- [TASK INSTRUCTIONS]
Leave the images out, and copy each of the records below exactly.

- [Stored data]
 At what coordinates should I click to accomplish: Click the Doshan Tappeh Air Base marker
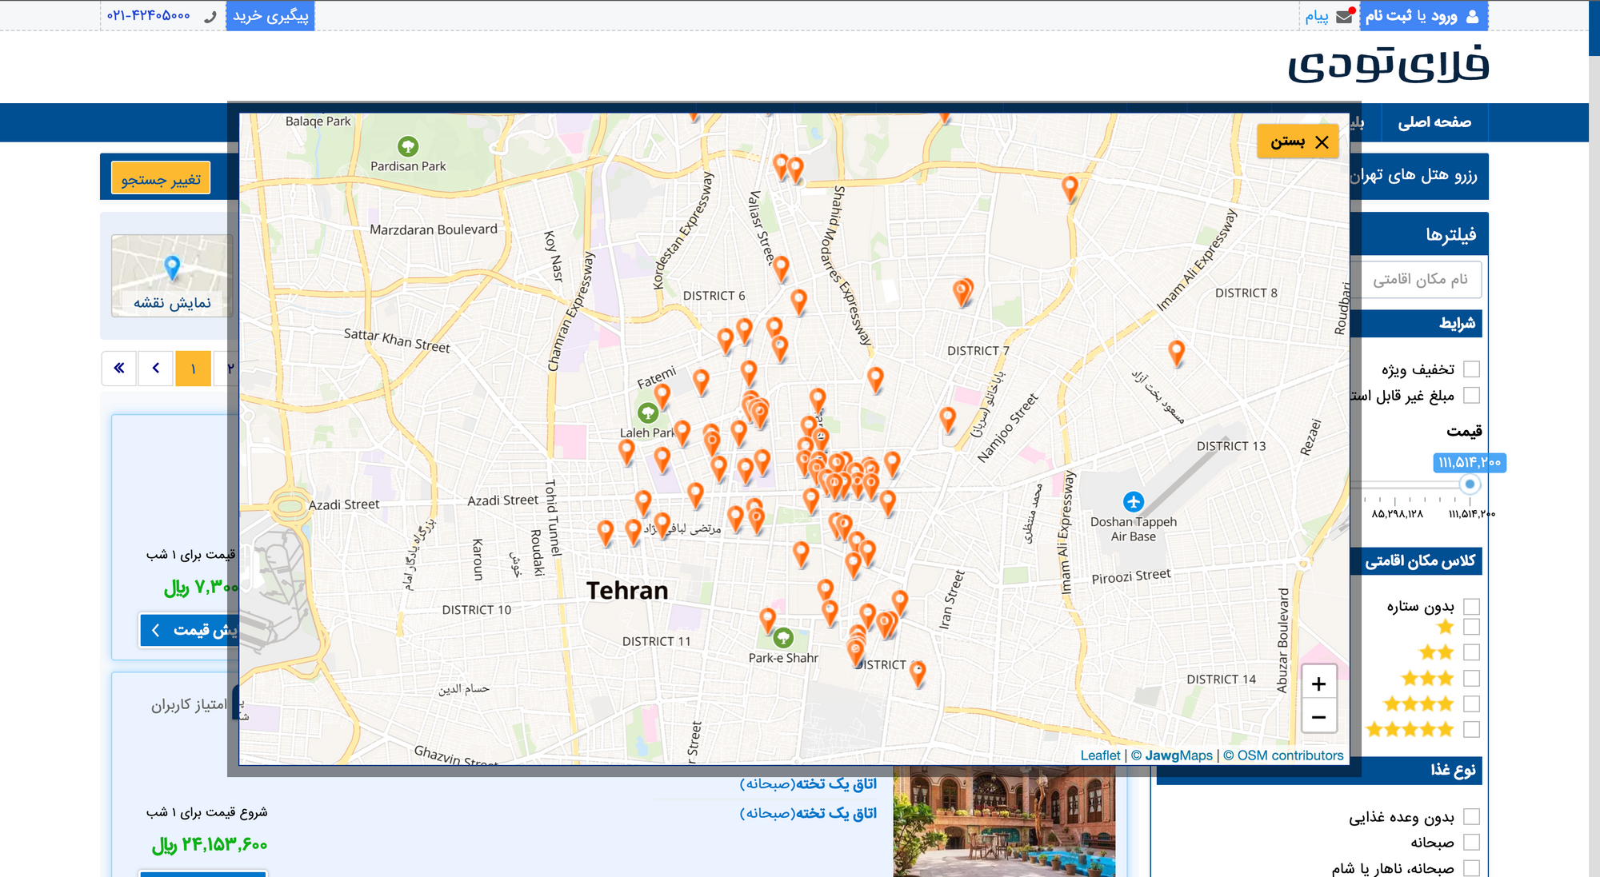click(x=1133, y=502)
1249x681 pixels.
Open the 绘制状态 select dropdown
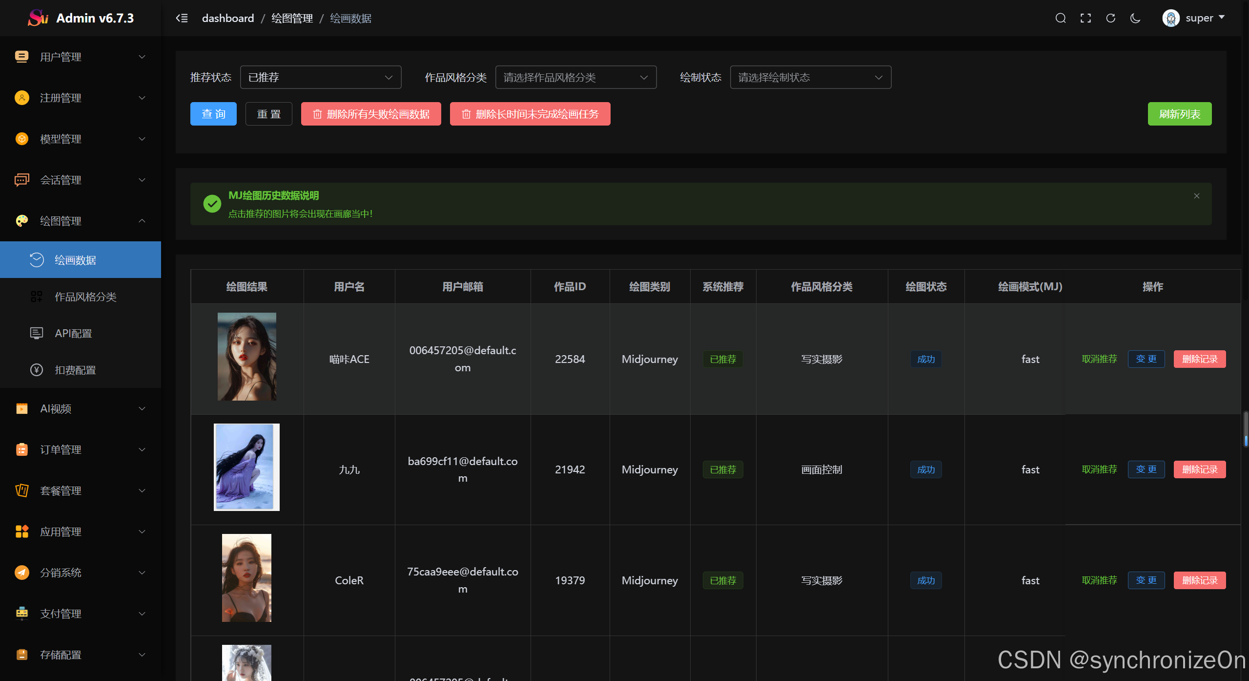(810, 77)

- [ANSWER TO THIS EXERCISE]
 At what coordinates should I click to accomplish: Click the Doshan Tappeh Air Base marker
click(x=1133, y=502)
1249x681 pixels.
Open the 绘制状态 select dropdown
(810, 77)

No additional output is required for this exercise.